[START OF TEXT SECTION]

Demystifying Druid - Streaming ingestion internals - Supervisors

Long time no see :) I believe this will be first post in almost 3 months.

Quick personal update - I am now a Senior Software Engineer in RnD team at Imply Data, primarily working on improving OSS Druid. This blog post will be serving like my own lecture in a somewhat legible format (my obsidian is a mess) while I am trying to make sense of the code base.

Introduction

Alright, quick recap, Druid is a real-time analytics database, designed for fast aggregations and low-latency queries on large datasets. You can go through the architecture in the official docs.

In this post, I care about Streaming ingestion internals of druid. I shall be diving deep into what an ingestion task looks like from the perspective of the Overlord and how it manages the ingestion tasks that read from streams like Kafka, Kinesis, etc. Now here are a few concepts that I will be using a lot in this post, so a quick recap (or glossary if you will):

Glossary

Term	Description
Segment	A unit of data in Druid, which is a time-ordered collection of rows. Segments are immutable and are created during ingestion. They are stored on Historical nodes and can be queried by Druid’s query engine.
Tasks	It’s a job that runs on druid’s servers (Indexers, Middle Managers, K8s pods) for ingesting/compacting/moving segments (and in some cases, helping with queries as well).
Overlord	AKA Indexing Service, It’s a service that’s responsible for accepting tasks, coordinating task distribution among various runners, providing status and logs for these tasks while and maintaining appropriate locks for the tasks. For more, you can read here.
Supervisors	It handles a streaming ingestion-task and takes care of orchestrating segment handoffs and managing multiple ingestion tasks to read from the stream partitions.
segment handoffs	Transferring the ownership of a newly created segment from realtime ingestion nodes (Middle Managers / Indexers) to Historical nodes.

Magic of Supervisors

Why do I need a supervisor?

[END OF TEXT SECTION]

» CHALLENGE
Copy the Druid post between "Alright, quick recap, Druid" and "the official docs.", inclusive, and change "real-time analytics database" to "real-time OLAP database".

[START OF INFORMATION SUPPLIED]

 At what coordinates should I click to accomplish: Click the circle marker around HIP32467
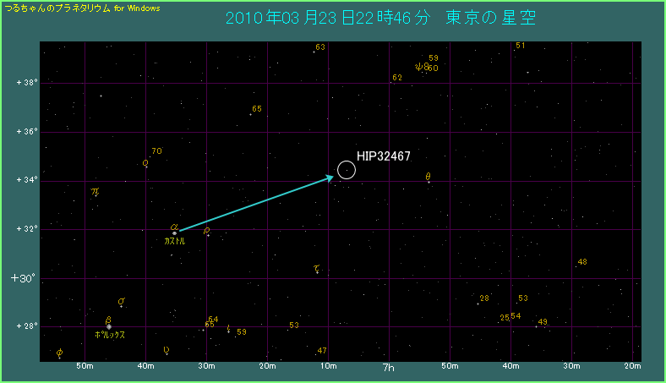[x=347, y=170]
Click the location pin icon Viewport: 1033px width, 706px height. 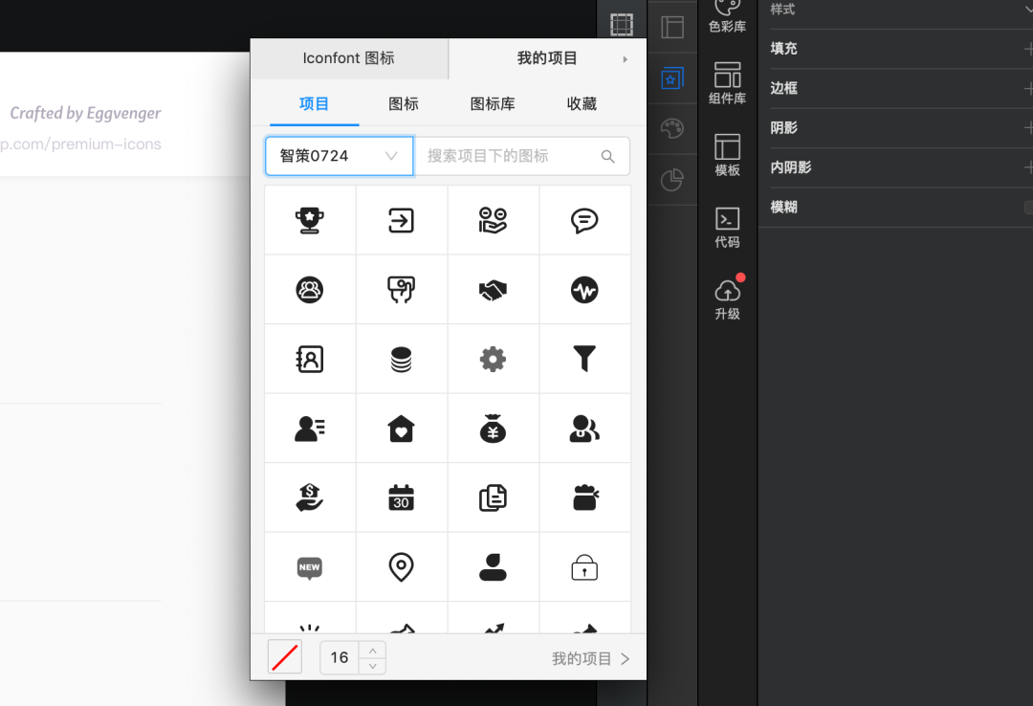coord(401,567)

[END OF INFORMATION SUPPLIED]
[START OF INFORMATION SUPPLIED]

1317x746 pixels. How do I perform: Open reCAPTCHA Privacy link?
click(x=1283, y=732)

[END OF INFORMATION SUPPLIED]
[START OF INFORMATION SUPPLIED]

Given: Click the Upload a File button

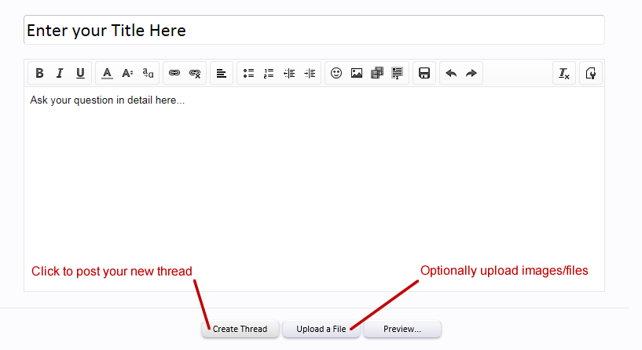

[END OF INFORMATION SUPPLIED]

» RESULT OF THIS EXERCISE
Alright, quick recap, Druid is a real-time OLAP database, designed for fast aggregations and low-latency queries on large datasets. You can go through the architecture in the official docs.